THE DATA =
* start *
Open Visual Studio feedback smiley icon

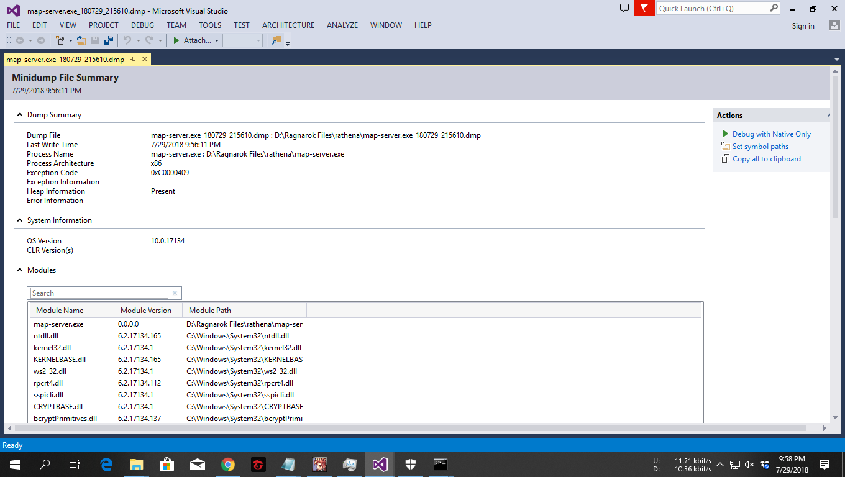624,8
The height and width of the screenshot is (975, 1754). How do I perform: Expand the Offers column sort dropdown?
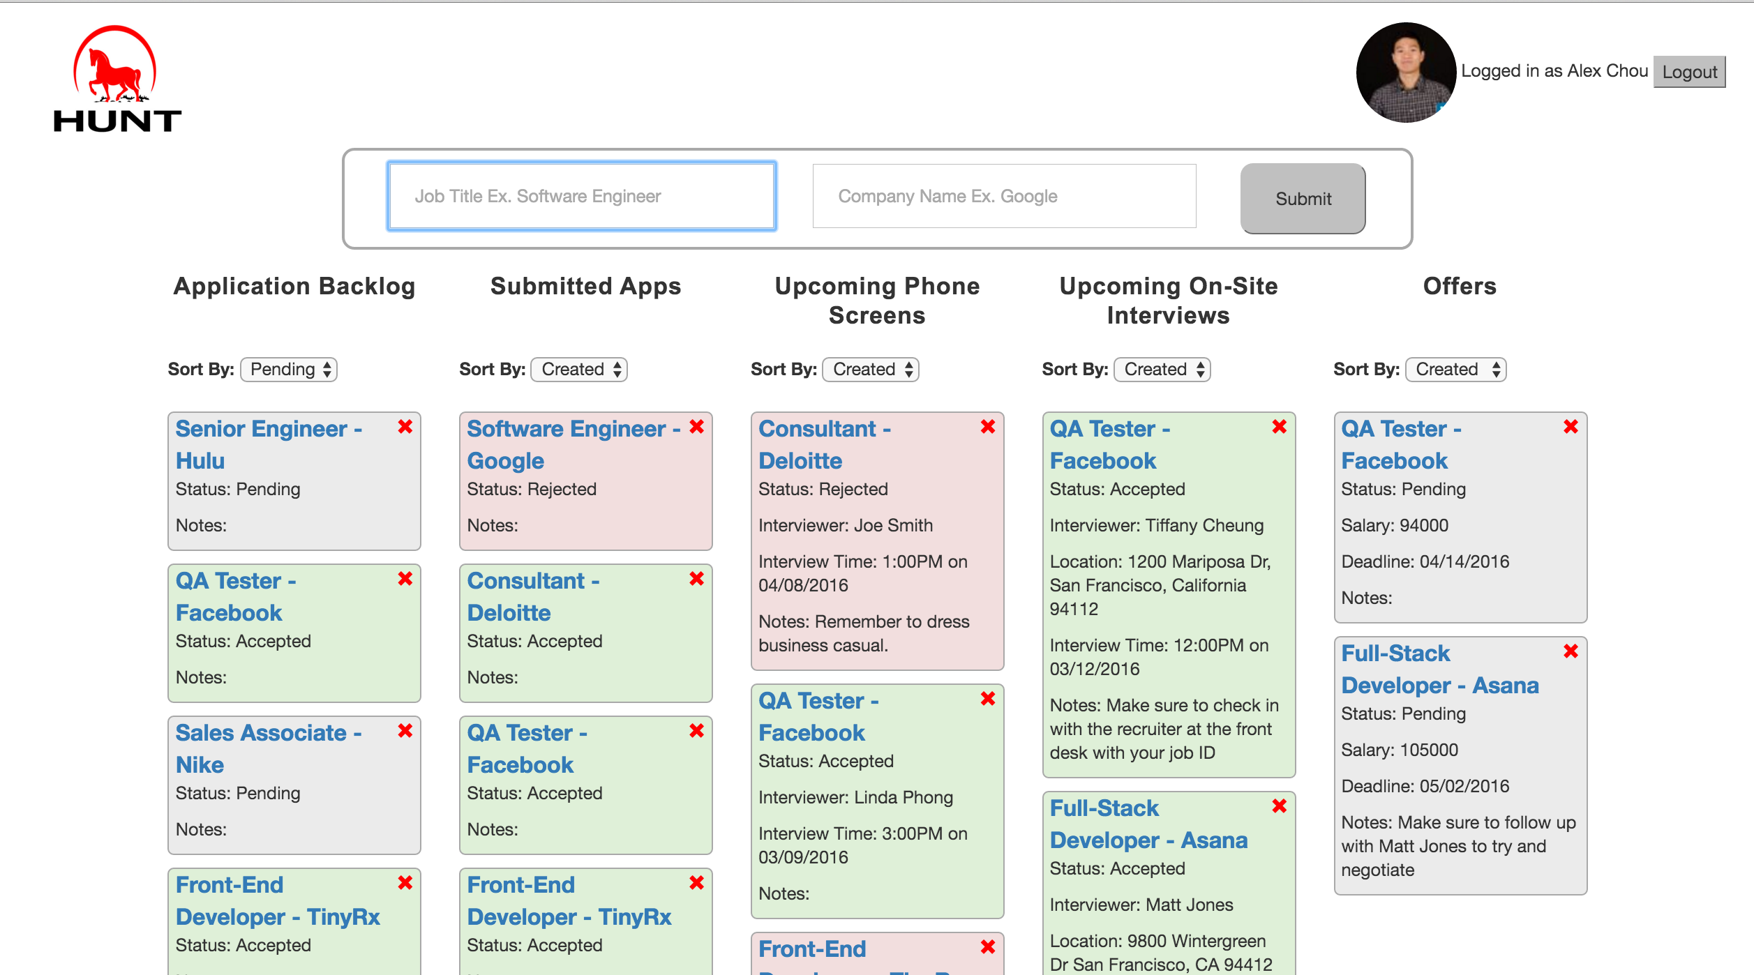point(1455,370)
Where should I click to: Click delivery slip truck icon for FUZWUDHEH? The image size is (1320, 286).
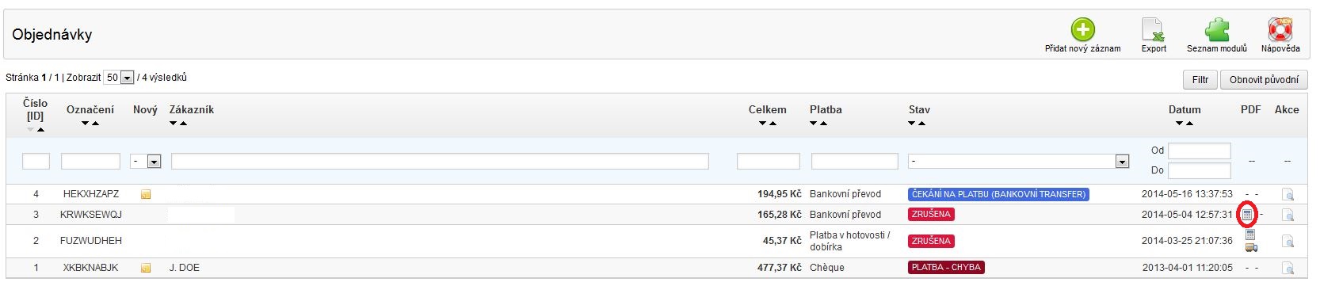(1251, 247)
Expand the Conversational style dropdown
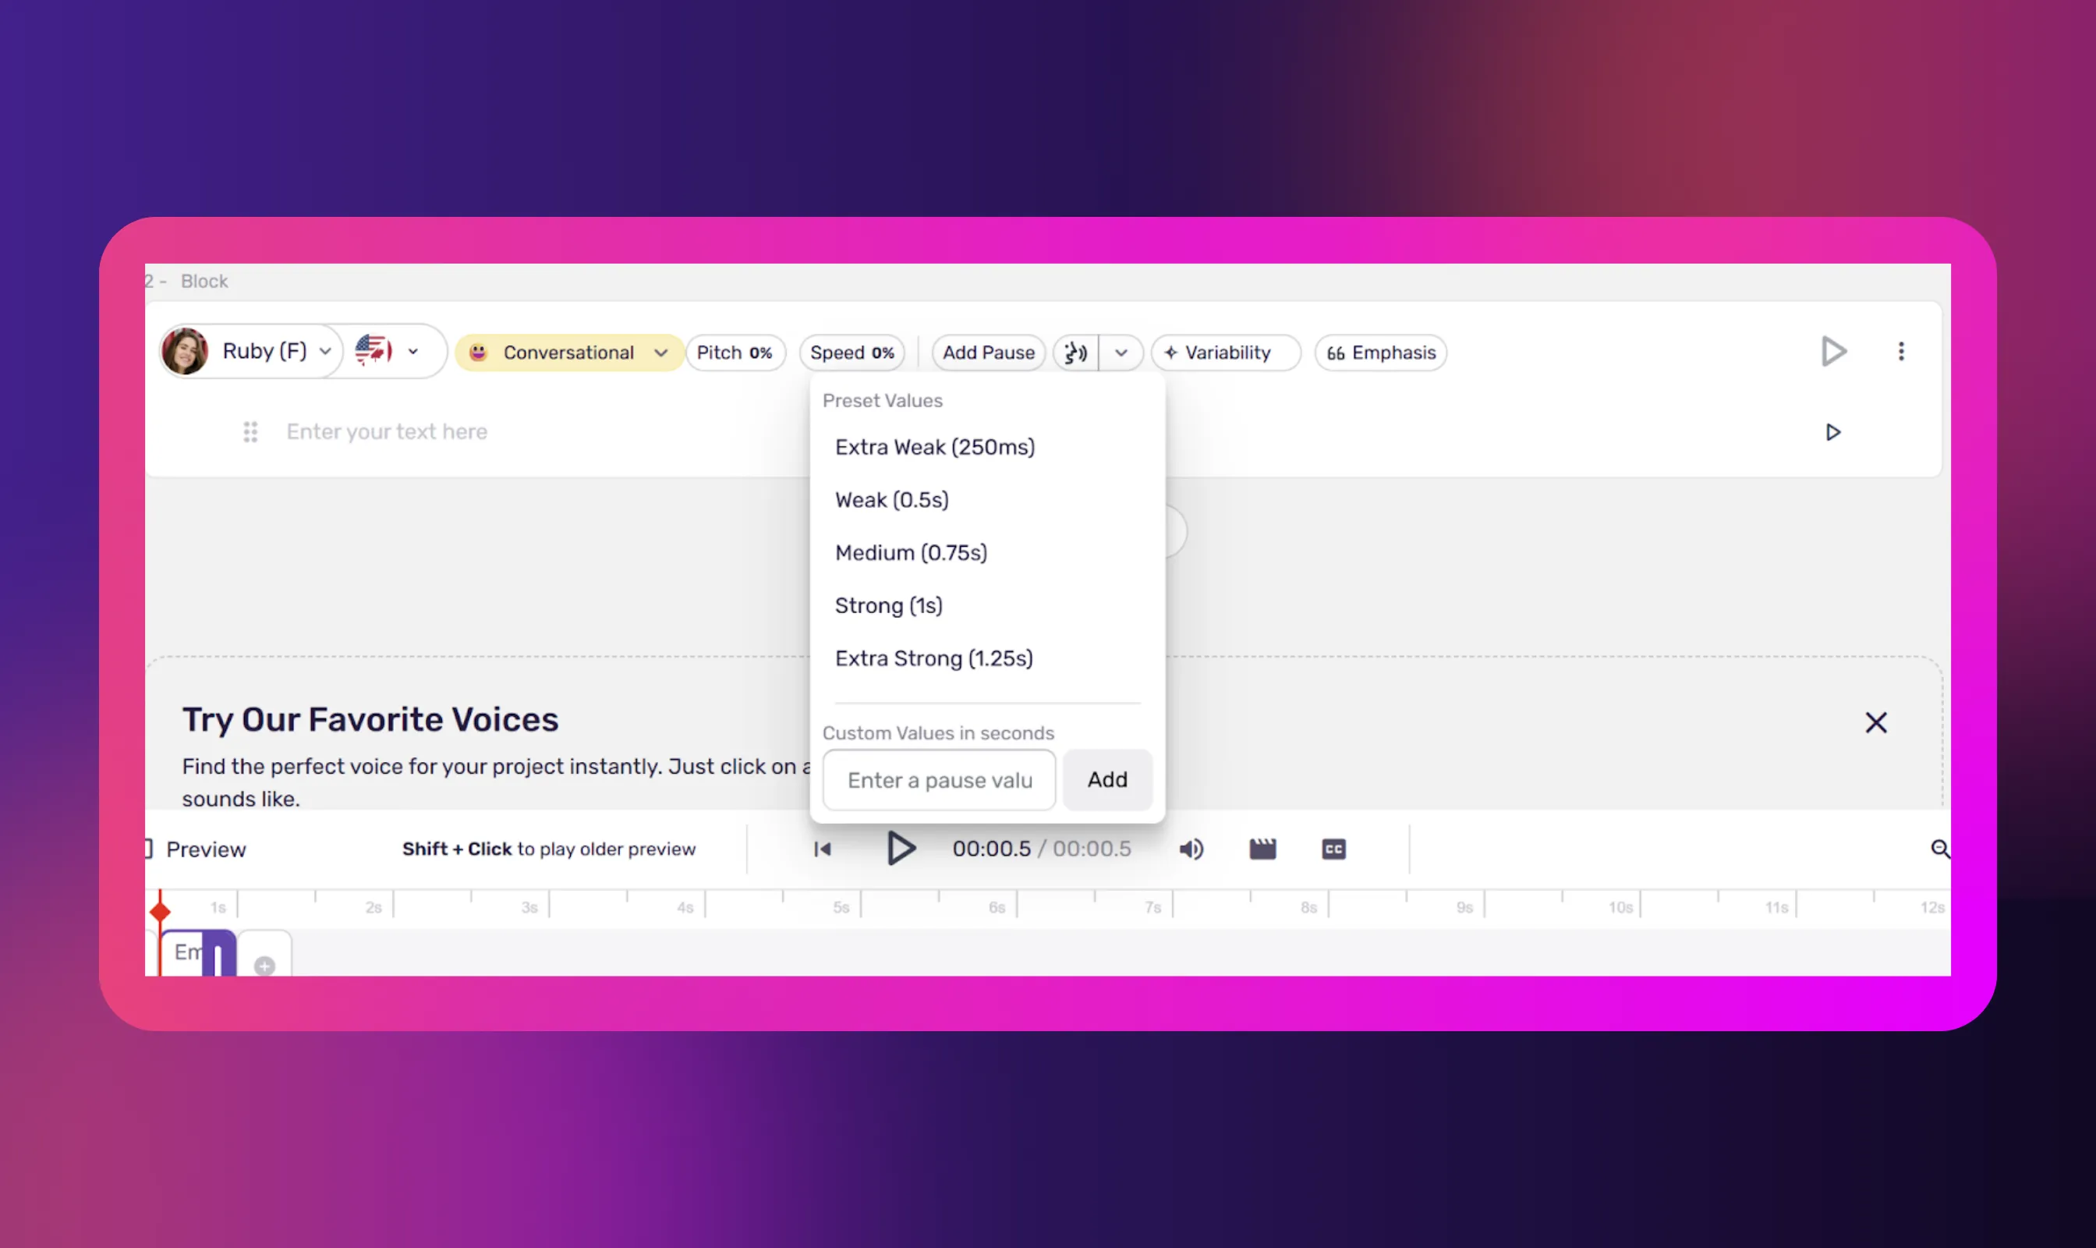The image size is (2096, 1248). (x=661, y=353)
* end *
EXERCISE DIRECTIONS = Can you convert the entries above into a two-column CSV with the headers entry_text and answer? Give one row per entry, put each value in a single quoted field with any line breaks turned into spaces, and leave the pictures out.

FULL SOLUTION =
entry_text,answer
"Open Visual Studio feedback smiley icon","624,8"
"The height and width of the screenshot is (975, 1754). How do I perform: Expand the Offers column sort dropdown?","point(1455,370)"
"Where should I click to: Click delivery slip truck icon for FUZWUDHEH? The image size is (1320, 286).","(1251, 247)"
"Expand the Conversational style dropdown","The image size is (2096, 1248). (x=661, y=353)"